■ **PASSAGE PROVIDED**

Maïmouna Doucouré, a French-Senegalese director, has made a film that aims to grapple with her own past and the reality of young girls in our world today. Cuties has sparked controversy and even death threats toward the director for its suggestive representations of young girls. Despite winning the “world cinema directing award” at the 2019 Sundance Film Festival and receiving an abundance of critical acclaim, the backlash has been persistent with petitions floating around on Twitter for Netflix to drop the film off its roster.

Of course, Netflix is in great part to blame for the film’s backlash – much of which has come from people who have not watched the film- for its sexualizing marketing without the permission of Doucouré. As Women’s Republic Contributor, Valentina Ciuffreda, highlighted in her piece on Doucouré, Netflix’s promotional material demonstrated the irony in and of itself that its sexualizing nature confirms her argument with Cuties (the normalization of such content toward women and girls in media). 

To the left is the original poster for the film and to the right is the initial Neflix poster for its online streaming platform.

Doucouré explained to Time Magazine:

“For me, this film is sounding an alarm . . . This film tries to show that our children should have the time to be children, and we as adults should protect their innocence and keep them innocent as long as possible.”

Originally published in Time Magazine, “‘This Film Is Sounding an Alarm.’ What Cuties Director Maïmouna Doucouré Wants Critics to Know About Her New Film”

Doucoure was inspired to write the film when she had seen a young group of girls dancing rather provocatively at a party a friend was hosting, that the experience was a “culture shock” to her. As a result, she consulted many girls in writing this narrative, listening to their stories and consequently translating them to the screen. She recounted,

“There were actually many stories which were so far beyond what you see in the film, and I just did not have the artistic courage to tell those stories on the screen . . . Stories of young girls who are 12 years old and prostituting themselves. All of these stories just made my blood run cold, and it made me even more determined to make this film, and to speak out about this issue that is so prevalent in today’s society.” 

Originally published in Time Magazine, “‘This Film Is Sounding an Alarm.’ What Cuties Director Maïmouna Doucouré Wants Critics to Know About Her New Film”

Therefore, the film’s uncomfortable moments are grounded in the everyday experience of young girls. The uneasiness of these scenes serve to remind us how commonplace things such as child prostitution are, yet how horrifying it is to see children sexualized on screen. According to World’s Children, 1 in 4 victims of trafficking are children. Doucouré’s intent is to have us experience the same “culture shock” that she felt seeing young girls dancing, and to recognize the complicity we hold in the normalization of objectifying women and girls.

■ **INFORMATION SHOWN**
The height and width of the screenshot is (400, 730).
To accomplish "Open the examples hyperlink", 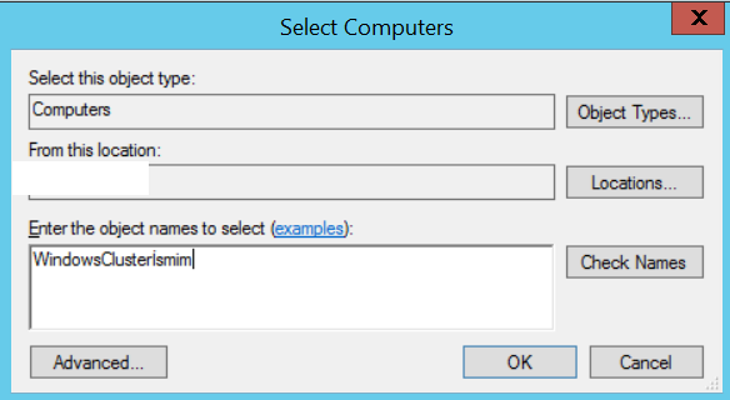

■ **EXERCISE INSTRUCTIONS**
From the article about the film Cuties above, list every company, publication, festival, or organization mentioned by name, in the order each first appears.

■ **SOLUTION TO THIS TASK**
1. Sundance Film Festival
2. Twitter
3. Netflix
4. Women's Republic
5. Time Magazine
6. World's Children